As you can see, Johnny uses a visor to engage with the internet (that foreshadows the emergence of curved OLEDs nearly 20 years later) that many of us are certainly familiar with today. At first glance, the metallic Head Mounted Display (HMD) looks a bit like a Sony Morpheus.

The gloves he wears remind me of haptic versions of motion tracking sensor technology currently being commercialised by Leap Motion and Nimble. I’ve included some videos below to show the similarities between what we see in the movie clip, and what we actually have at our fingertips today.

So, while it didn’t offer much in the way of quality entertainment, Johnny Mnemonic certainly served up a prescient view of what virtual reality looks and feels like today. I don’t know if it was the first, but it definitely is different from how it was portrayed in both TRON and Total Recall.

It’s the first instance I’ve seen of how movie makers imagined we might physically interact with virtual reality hardware to use a 3D world, and might have just been an inspiration behind many of the new inventions getting very close to consumer availability today.

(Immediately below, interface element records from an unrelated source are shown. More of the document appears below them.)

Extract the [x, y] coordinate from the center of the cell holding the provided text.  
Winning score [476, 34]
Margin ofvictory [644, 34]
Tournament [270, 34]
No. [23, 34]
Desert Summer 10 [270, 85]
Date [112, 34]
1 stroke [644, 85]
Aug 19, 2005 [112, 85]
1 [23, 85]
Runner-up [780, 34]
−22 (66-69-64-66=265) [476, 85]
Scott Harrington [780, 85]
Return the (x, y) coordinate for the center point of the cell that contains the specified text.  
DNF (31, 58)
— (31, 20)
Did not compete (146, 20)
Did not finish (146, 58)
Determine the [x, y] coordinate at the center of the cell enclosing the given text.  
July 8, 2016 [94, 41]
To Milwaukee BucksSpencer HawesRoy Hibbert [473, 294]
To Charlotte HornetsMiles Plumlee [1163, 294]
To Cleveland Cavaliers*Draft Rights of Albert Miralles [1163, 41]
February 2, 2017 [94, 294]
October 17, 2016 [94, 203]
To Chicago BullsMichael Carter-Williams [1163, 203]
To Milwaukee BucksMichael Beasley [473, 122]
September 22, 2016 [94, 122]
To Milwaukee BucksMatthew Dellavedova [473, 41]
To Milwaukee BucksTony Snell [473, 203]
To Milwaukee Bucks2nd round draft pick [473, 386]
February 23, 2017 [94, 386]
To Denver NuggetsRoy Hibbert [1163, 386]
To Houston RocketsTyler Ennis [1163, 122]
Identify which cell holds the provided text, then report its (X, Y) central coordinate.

It’s also the second instance (the first being Total Recall) to show the possible real world benefits of virtual reality – from traveling to simulated reality environments to communicating with others – despite the fact that Johnny could have just used a mobile phone to make that long-distance phone call…

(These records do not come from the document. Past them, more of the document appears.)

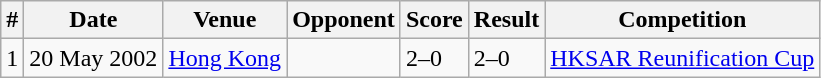
Competition (682, 20)
HKSAR Reunification Cup (682, 58)
Result (506, 20)
# (12, 20)
Venue (225, 20)
Score (434, 20)
Hong Kong (225, 58)
20 May 2002 (94, 58)
Date (94, 20)
1 (12, 58)
Opponent (344, 20)
Return [X, Y] of the center of cell containing provided text 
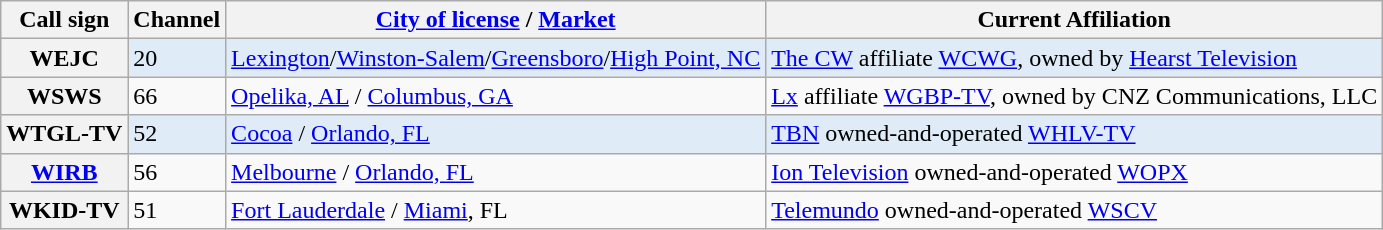
Telemundo owned-and-operated WSCV [1074, 210]
Opelika, AL / Columbus, GA [496, 96]
The CW affiliate WCWG, owned by Hearst Television [1074, 58]
Lx affiliate WGBP-TV, owned by CNZ Communications, LLC [1074, 96]
Lexington/Winston-Salem/Greensboro/High Point, NC [496, 58]
WIRB [64, 172]
Melbourne / Orlando, FL [496, 172]
Cocoa / Orlando, FL [496, 134]
WTGL-TV [64, 134]
Fort Lauderdale / Miami, FL [496, 210]
20 [177, 58]
66 [177, 96]
Channel [177, 20]
Current Affiliation [1074, 20]
51 [177, 210]
Ion Television owned-and-operated WOPX [1074, 172]
52 [177, 134]
TBN owned-and-operated WHLV-TV [1074, 134]
Call sign [64, 20]
56 [177, 172]
WEJC [64, 58]
City of license / Market [496, 20]
WKID-TV [64, 210]
WSWS [64, 96]
For the text-containing cell, return its midpoint in (X, Y) coordinate format. 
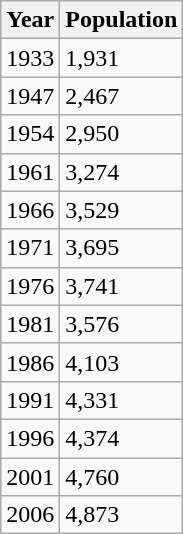
1996 (30, 438)
3,529 (122, 210)
Population (122, 20)
1961 (30, 172)
4,331 (122, 400)
4,103 (122, 362)
2006 (30, 515)
2001 (30, 477)
3,576 (122, 324)
Year (30, 20)
4,873 (122, 515)
1991 (30, 400)
2,467 (122, 96)
1966 (30, 210)
1954 (30, 134)
1986 (30, 362)
3,274 (122, 172)
1933 (30, 58)
2,950 (122, 134)
1,931 (122, 58)
1976 (30, 286)
1947 (30, 96)
3,741 (122, 286)
4,760 (122, 477)
3,695 (122, 248)
4,374 (122, 438)
1981 (30, 324)
1971 (30, 248)
Determine the [X, Y] coordinate at the center of the cell enclosing the given text.  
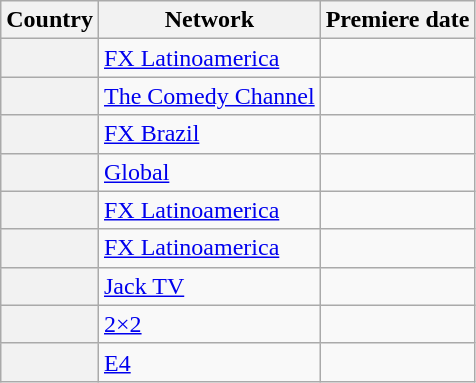
Global [209, 172]
2×2 [209, 324]
Network [209, 20]
Jack TV [209, 286]
Country [50, 20]
E4 [209, 362]
FX Brazil [209, 134]
The Comedy Channel [209, 96]
Premiere date [398, 20]
Return [X, Y] of the center of cell containing provided text 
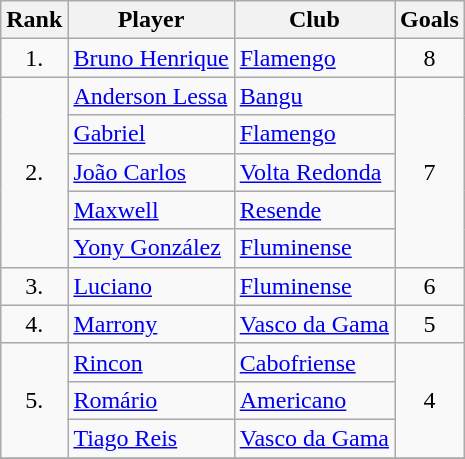
3. [34, 286]
4 [430, 400]
Anderson Lessa [151, 96]
2. [34, 172]
Player [151, 20]
João Carlos [151, 172]
Rank [34, 20]
1. [34, 58]
Americano [314, 400]
Tiago Reis [151, 438]
Club [314, 20]
5. [34, 400]
7 [430, 172]
Volta Redonda [314, 172]
Maxwell [151, 210]
Bruno Henrique [151, 58]
Rincon [151, 362]
Resende [314, 210]
Marrony [151, 324]
8 [430, 58]
Yony González [151, 248]
4. [34, 324]
Gabriel [151, 134]
Cabofriense [314, 362]
5 [430, 324]
6 [430, 286]
Bangu [314, 96]
Luciano [151, 286]
Goals [430, 20]
Romário [151, 400]
Return (X, Y) of the center of cell containing provided text 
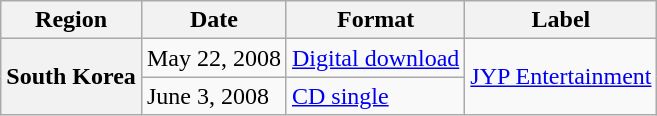
JYP Entertainment (561, 77)
Digital download (375, 58)
Region (72, 20)
June 3, 2008 (214, 96)
May 22, 2008 (214, 58)
Format (375, 20)
CD single (375, 96)
Date (214, 20)
South Korea (72, 77)
Label (561, 20)
From the cell containing the given text, extract its center point as [X, Y] coordinate. 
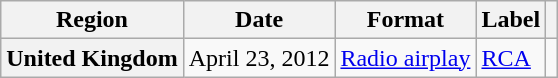
Label [511, 20]
Format [406, 20]
Radio airplay [406, 58]
RCA [511, 58]
Date [259, 20]
United Kingdom [92, 58]
April 23, 2012 [259, 58]
Region [92, 20]
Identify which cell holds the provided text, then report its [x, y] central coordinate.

2 thoughts on “Review: Johnny Mnemonic predicts Virtual Reality HMDs and motion sensor tracking

  1. I vaguely remember the pain of watching this film when it came out on VHS, Terrible. I also remember at the time only one of my mates had the internet, and it was terrible! He showed me this 3D chat room thing that was made by MTV I think, and he was the only person who could even move about in it with his super fast 56k dial up o.o

    Not sure if it was a lack of imagination on my part, or the relentlessly appaling connection and high cost of BT’s internet, but the thought of what he was doing on the net in the film was like high fantasy star trek type thing. A 3D internet seemed as silly an idea as the rest of the film. Now we have 3g that beats our old dial up and we have fibre optic at our disposal. Funny how things turn out.